• _Exercise description_
The records that follow must be reproduced in full, exactly as written.

• _Given data_
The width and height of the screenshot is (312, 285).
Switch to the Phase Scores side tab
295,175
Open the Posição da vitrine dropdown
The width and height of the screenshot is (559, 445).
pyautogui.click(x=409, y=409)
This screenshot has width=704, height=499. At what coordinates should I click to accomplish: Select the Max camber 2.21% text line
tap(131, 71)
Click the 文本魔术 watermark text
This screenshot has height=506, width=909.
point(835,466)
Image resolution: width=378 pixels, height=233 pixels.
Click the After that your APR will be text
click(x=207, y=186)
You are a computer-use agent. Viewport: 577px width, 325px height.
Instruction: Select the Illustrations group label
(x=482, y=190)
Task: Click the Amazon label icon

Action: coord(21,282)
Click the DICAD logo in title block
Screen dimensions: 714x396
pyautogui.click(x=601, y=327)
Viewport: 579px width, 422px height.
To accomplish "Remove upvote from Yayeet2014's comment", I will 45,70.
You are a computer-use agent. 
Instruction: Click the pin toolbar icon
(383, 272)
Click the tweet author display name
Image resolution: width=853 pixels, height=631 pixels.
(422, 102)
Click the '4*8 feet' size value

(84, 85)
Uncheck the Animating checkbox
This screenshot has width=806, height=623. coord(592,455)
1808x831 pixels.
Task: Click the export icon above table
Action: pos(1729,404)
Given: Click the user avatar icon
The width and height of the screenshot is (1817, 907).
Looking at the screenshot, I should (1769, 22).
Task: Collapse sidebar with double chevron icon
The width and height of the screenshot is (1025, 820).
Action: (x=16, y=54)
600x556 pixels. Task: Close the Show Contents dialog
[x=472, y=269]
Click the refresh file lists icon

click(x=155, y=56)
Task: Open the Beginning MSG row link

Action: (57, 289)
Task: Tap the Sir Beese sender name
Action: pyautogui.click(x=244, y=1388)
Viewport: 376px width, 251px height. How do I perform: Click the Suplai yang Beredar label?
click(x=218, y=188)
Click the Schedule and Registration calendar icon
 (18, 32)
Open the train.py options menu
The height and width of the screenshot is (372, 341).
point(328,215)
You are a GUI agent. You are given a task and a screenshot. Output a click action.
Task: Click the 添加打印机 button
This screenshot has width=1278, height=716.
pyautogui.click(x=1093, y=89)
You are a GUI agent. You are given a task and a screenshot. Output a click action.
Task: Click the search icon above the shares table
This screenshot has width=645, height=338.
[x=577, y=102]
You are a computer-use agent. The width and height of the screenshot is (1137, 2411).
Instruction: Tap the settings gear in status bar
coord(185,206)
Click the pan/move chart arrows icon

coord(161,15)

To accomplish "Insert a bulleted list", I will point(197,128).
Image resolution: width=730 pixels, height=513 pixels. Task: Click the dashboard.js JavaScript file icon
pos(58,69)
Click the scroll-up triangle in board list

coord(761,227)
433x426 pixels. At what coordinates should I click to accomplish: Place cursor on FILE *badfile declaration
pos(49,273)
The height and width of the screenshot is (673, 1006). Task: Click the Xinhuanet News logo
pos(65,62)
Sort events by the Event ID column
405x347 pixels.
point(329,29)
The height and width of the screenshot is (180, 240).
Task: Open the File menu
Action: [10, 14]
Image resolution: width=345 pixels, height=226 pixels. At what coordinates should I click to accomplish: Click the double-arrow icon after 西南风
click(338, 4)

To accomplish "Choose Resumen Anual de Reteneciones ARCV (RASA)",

• _Completed exercise_
The width and height of the screenshot is (312, 285).
Switch to the Phase Scores side tab
295,175
Open the Posição da vitrine dropdown
The width and height of the screenshot is (559, 445).
pyautogui.click(x=409, y=409)
This screenshot has width=704, height=499. At what coordinates should I click to accomplish: Select the Max camber 2.21% text line
tap(131, 71)
Click the 文本魔术 watermark text
This screenshot has height=506, width=909.
point(835,466)
Image resolution: width=378 pixels, height=233 pixels.
Click the After that your APR will be text
click(x=207, y=186)
You are a computer-use agent. Viewport: 577px width, 325px height.
Instruction: Select the Illustrations group label
(x=482, y=190)
Task: Click the Amazon label icon

Action: coord(21,282)
Click the DICAD logo in title block
Screen dimensions: 714x396
pyautogui.click(x=601, y=327)
Viewport: 579px width, 422px height.
To accomplish "Remove upvote from Yayeet2014's comment", I will 45,70.
You are a computer-use agent. 
Instruction: Click the pin toolbar icon
(383, 272)
Click the tweet author display name
Image resolution: width=853 pixels, height=631 pixels.
(422, 102)
Click the '4*8 feet' size value

(84, 85)
Uncheck the Animating checkbox
This screenshot has width=806, height=623. coord(592,455)
1808x831 pixels.
Task: Click the export icon above table
Action: pos(1729,404)
Given: Click the user avatar icon
The width and height of the screenshot is (1817, 907).
Looking at the screenshot, I should (1769, 22).
Task: Collapse sidebar with double chevron icon
The width and height of the screenshot is (1025, 820).
Action: (x=16, y=54)
600x556 pixels. Task: Close the Show Contents dialog
[x=472, y=269]
Click the refresh file lists icon

click(x=155, y=56)
Task: Open the Beginning MSG row link

Action: (57, 289)
Task: Tap the Sir Beese sender name
Action: pyautogui.click(x=244, y=1388)
Viewport: 376px width, 251px height. How do I perform: Click the Suplai yang Beredar label?
click(x=218, y=188)
Click the Schedule and Registration calendar icon
 (18, 32)
Open the train.py options menu
The height and width of the screenshot is (372, 341).
point(328,215)
You are a GUI agent. You are given a task and a screenshot. Output a click action.
Task: Click the 添加打印机 button
This screenshot has width=1278, height=716.
pyautogui.click(x=1093, y=89)
You are a GUI agent. You are given a task and a screenshot. Output a click action.
Task: Click the search icon above the shares table
This screenshot has width=645, height=338.
[x=577, y=102]
You are a computer-use agent. The width and height of the screenshot is (1137, 2411).
Instruction: Tap the settings gear in status bar
coord(185,206)
Click the pan/move chart arrows icon

coord(161,15)

To accomplish "Insert a bulleted list", I will point(197,128).
Image resolution: width=730 pixels, height=513 pixels. Task: Click the dashboard.js JavaScript file icon
pos(58,69)
Click the scroll-up triangle in board list

coord(761,227)
433x426 pixels. At what coordinates should I click to accomplish: Place cursor on FILE *badfile declaration
pos(49,273)
The height and width of the screenshot is (673, 1006). Task: Click the Xinhuanet News logo
pos(65,62)
Sort events by the Event ID column
405x347 pixels.
point(329,29)
The height and width of the screenshot is (180, 240).
Task: Open the File menu
Action: [10, 14]
Image resolution: width=345 pixels, height=226 pixels. At what coordinates should I click to accomplish: Click the double-arrow icon after 西南风
click(338, 4)

To accomplish "Choose Resumen Anual de Reteneciones ARCV (RASA)",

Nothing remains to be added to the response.